I tre uomini, rispettivamente di 21, 31 e 45 anni, a causa di questo intento sono sospettati di stare preparando “una serie di atti di sovversione violenta”: tuttavia la polizia ha confermato che non ci sarebbero indizi riguardanti l’intenzione concreta di portare a termine un attentato in Germania.

Il quotidiani Bild riporta che i tre sarebbero stati visitatori frequenti della moschea Fussilet nel distretto di Moabit, in cui soleva pregare anche Anis Amri, l’autore della strage del mercatino di dicembre: lo stesso luogo di culto è stato oggetto di un raid.

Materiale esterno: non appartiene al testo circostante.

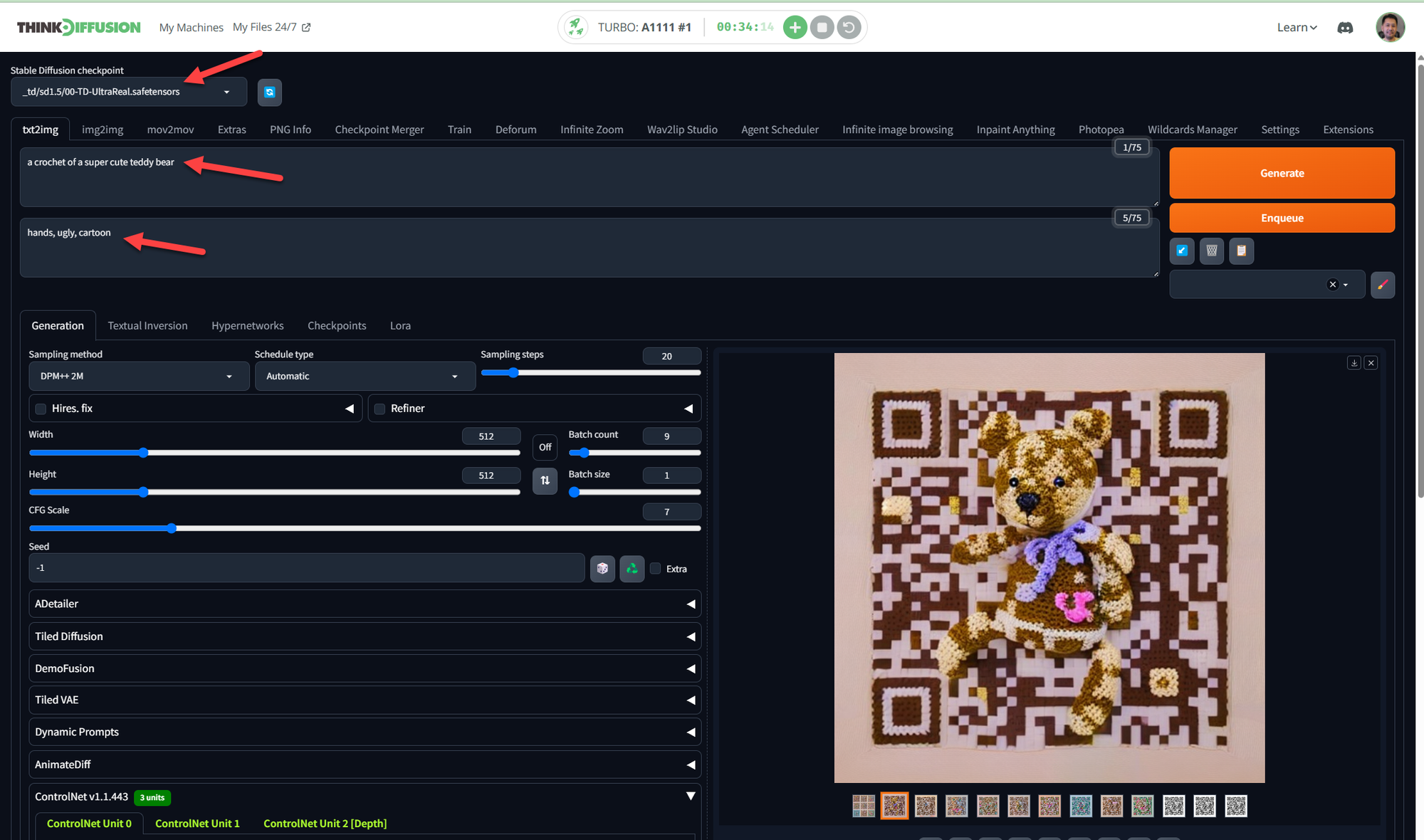Click the trash clear prompt icon

click(1211, 251)
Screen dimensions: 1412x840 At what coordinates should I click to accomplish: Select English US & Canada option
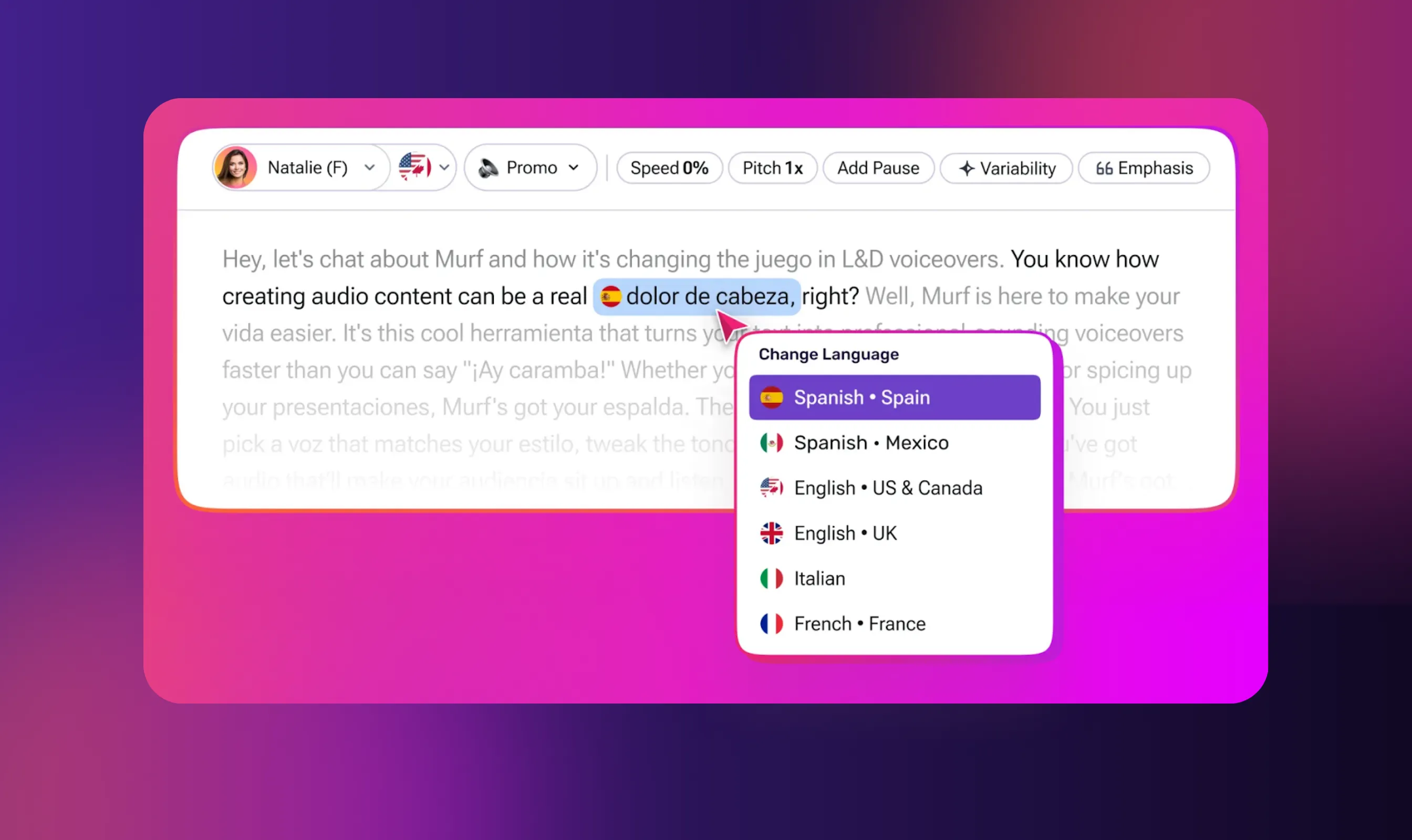pos(888,487)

Nel frattempo nella regione dell’Assia (a Francoforte, Offenbach e Darmstadt) questa mattina sono stati perquisiti 54 luoghi, equamente divisi tra imprese, appartamenti e moschee: in tutto sono 16 le persone sospettate di essere coinvolte in attività legate al terrorismo.

Tra questi la figura centrale è quella di un tunisino di 36 anni, sospettato di essere un reclutatore di aspiranti militanti dell’Isis con il fine di portare a compimento un attentato. Al centro delle attività investigative una rete salafita dagli stretti legami con lo Stato Islamico.